6. The use of living greenery would be greatly admired by Nightingale, and while it may not be economically possible to provide plants in individual rooms, she would want them to be used in public spaces, waiting rooms, lounges etc. she would believe that an attractive and welcoming external environment would inspire confidence in today’s healthcare consumer.
7. Providing a quiet environment is a challenge in the modern hospital. Ms. Nightingale would be concerned about controlling the idle chitchat of workers. Patients’ use of earphones would be of value in controlling noise from televisions and radios. What about the racket of supply carts and dietary trays? What can be done about the telephones: blinking lights, chimes, pagers, other noises?

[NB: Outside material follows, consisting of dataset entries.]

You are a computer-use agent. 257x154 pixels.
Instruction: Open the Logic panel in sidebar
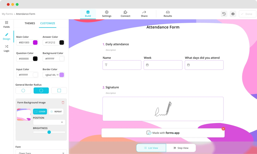(x=6, y=48)
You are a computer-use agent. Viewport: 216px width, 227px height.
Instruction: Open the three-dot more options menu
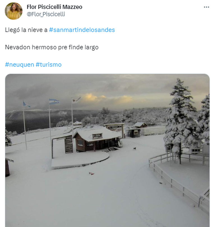(x=206, y=7)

8. Visitors are an important part of a patient’s recovery today. She would surely be concerned about how these important and often anxious people could be conveniently and comfortably accommodated while loved ones are hospitalized. Shouldn’t visitors be able to get a hot cup of soup, an edible sandwich, or a cup of tea in the middle of the night after being at work all day and in the emergency room since 6.00 PM?
A century ago, Florence Nightingale stated that hospitals were evidence of an imperfect civilization. We have moved from the dark ages of the 1850’s into a much more individualized approach to hospital design. She said we would wish that we had worked out what family, political and social life should be and not to take it for granted that the world would continue as it was. Surely, it requires no clairvoyance to realign the wisdom of her words with the dilemmas confronting today’s world. A better world will not be given to us. Let us begin today to create it.